Gloria O.
Dreamer Stories • Virginia → DC

Gloria O.

A law student traveled to D.C. to advocate for a bipartisan legislative pathway

On October 5th, 2017, the one month anniversary of the Administration’s repeal of DACA, Gloria and more than 100 Dreamers went to Washington D.C. to urge Congress to pass the Dream Act.

 

 

My name is Gloria, I am 25. I was born in England and am the child of Nigerian immigrants.

Because I was granted DACA, I have been able to get my driver’s license and buy my first car—both American rites of passage. The most significant improvement DACA has afforded me has been peace of mind and relief from a life of living in terror of being deported. Today, I’m heading to D.C. to discuss the urgent need to protect Dreamers with my Congress member.

In January 2018, I will become the first undocumented student to graduate law school in Virginia, and one of four to do so in the nation.

In January 2018, I will become the first undocumented student to graduate law school in Virginia, and one of four to do so in the nation. I will be the first black undocumented lawyer in the world—it matters. I will walk across the graduation stage, and I will not be alone: my father, a medical doctor who has healed Americans, will walk with me. My mother, a teacher who has educated Americans, will walk with me. My two big sisters, who empower me, will walk with me. And my younger brother, who inspires me, will walk with me.

I hold dear the importance of education—a human right—in the long march towards equality for all. Today, I’m heading to D.C. to discuss the urgent need to protect Dreamers with my Congress member and urge them to pass a #DreamActNow with FWD.us. I’m humbled to stand up for 800,000 other Dreamers in Virginia, Georgia, and across America.
::::::::
What you need to do. In the Dreamer story above, please state the date when Gloria and more than 100 Dreamers went to Washington D.C.

Provided data.
::::::::
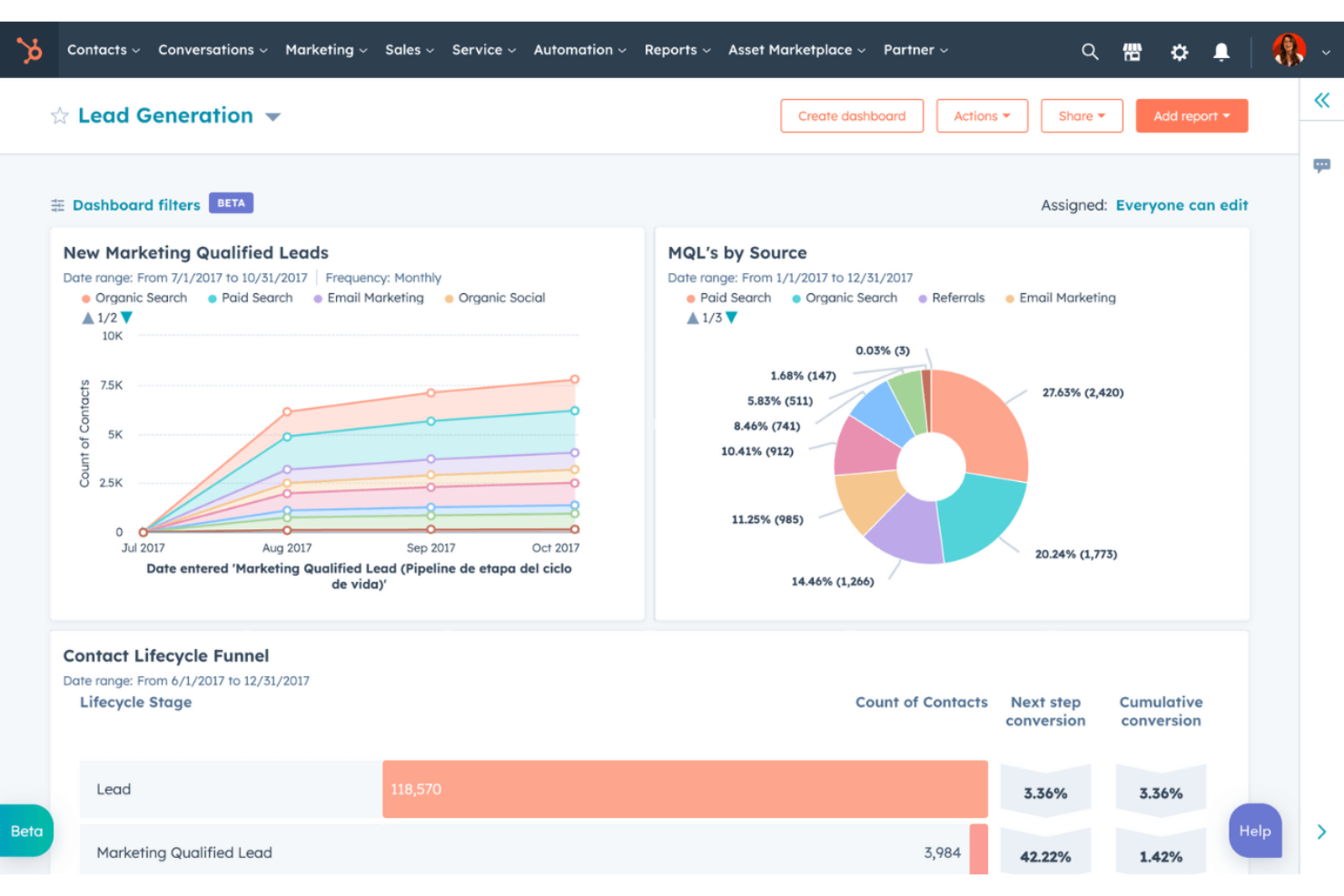Click the Dashboard filters slider icon
This screenshot has width=1344, height=896.
pos(58,204)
::::::::
Response below. October 5th, 2017